- Film poster
- Directed by: Georg Maas [de] Judith Kaufmann
- Written by: Georg Maas
- Starring: Juliane Köhler
- Cinematography: Judith Kaufmann
- Release dates: 19 October 2012 (Norway); 19 September 2013 (Germany);
- Running time: 97 minutes
- Countries: Germany Norway
- Languages: Norwegian German

= Two Lives (film) =

2012 film

Two Lives (Zwei Leben) is a 2012 war drama film written and directed by Georg Maas, and starring Juliane Köhler, with Liv Ullmann. Set in Norway and Germany, it is loosely based on an unpublished novel by Hannelore Hippe since released as Ice Ages. The film explores the history of the Lebensborn or war children, born in Norway and raised in Germany. It explores the life of a grown woman who had claimed to have escaped from East Germany, where she was raised, and her Norwegian mother, with whom she is reunited.

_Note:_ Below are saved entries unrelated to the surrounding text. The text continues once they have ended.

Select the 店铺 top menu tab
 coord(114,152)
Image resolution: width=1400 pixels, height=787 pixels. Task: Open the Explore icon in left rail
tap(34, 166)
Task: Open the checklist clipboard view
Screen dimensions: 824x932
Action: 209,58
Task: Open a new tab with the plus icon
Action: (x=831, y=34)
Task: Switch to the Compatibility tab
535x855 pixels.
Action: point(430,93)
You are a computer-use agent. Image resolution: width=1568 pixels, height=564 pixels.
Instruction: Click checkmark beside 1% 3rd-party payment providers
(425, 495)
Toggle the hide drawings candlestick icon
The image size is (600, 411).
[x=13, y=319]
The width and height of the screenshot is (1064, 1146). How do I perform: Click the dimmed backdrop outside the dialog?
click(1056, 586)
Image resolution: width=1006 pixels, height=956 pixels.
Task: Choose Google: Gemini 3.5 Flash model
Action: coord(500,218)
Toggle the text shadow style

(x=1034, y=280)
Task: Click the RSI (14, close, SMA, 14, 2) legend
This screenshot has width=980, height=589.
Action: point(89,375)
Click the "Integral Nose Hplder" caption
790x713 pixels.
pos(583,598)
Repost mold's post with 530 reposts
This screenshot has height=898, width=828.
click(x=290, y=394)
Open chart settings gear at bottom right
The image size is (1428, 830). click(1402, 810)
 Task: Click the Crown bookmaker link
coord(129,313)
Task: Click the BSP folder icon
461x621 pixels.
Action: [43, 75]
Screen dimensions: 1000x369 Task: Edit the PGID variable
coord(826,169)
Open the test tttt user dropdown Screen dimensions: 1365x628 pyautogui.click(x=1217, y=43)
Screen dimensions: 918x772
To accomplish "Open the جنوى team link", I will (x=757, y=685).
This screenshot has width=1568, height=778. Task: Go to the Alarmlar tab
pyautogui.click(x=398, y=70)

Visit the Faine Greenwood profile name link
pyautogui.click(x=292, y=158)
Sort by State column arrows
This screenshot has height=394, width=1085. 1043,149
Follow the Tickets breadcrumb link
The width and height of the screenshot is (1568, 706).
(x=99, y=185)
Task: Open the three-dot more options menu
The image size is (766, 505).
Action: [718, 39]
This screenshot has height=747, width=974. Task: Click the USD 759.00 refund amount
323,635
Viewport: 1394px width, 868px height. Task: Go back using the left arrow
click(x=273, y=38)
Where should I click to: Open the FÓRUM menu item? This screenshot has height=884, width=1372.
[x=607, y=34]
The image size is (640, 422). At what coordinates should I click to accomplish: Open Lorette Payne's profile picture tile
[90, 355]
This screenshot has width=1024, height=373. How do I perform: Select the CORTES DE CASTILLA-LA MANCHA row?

Two Lives won The Grand Prize and the BIFF Award for the Best Film at the Biberach Independent Film Festival, the Audience Award at the International Filmfest Emden, and was nominated for the International Debut Award at the Göteborg International Film Festival. The film was selected in 2013 as the German entry for the Best Foreign Language Film at the 86th Academy Awards, and made the January shortlist.

==Plot==
It is based on the novel Ice Ages, by German author Hannelore Hippe. She was inspired by reports in the late 1980s of the discovery of the half-burned body of a young woman near Bergen, and there was speculation as to her identity. This was just before the fall of the Berlin Wall and reunification of Germany.

The film gradually unravels the story of Katrine Evensen Myrdal, a happily married woman with a grown daughter and granddaughter, and of her mother Åse Evensen. Katrine is known to have escaped from East Germany and made her way to Norway as a young woman to be reunited with her birth mother, Åse Evensen.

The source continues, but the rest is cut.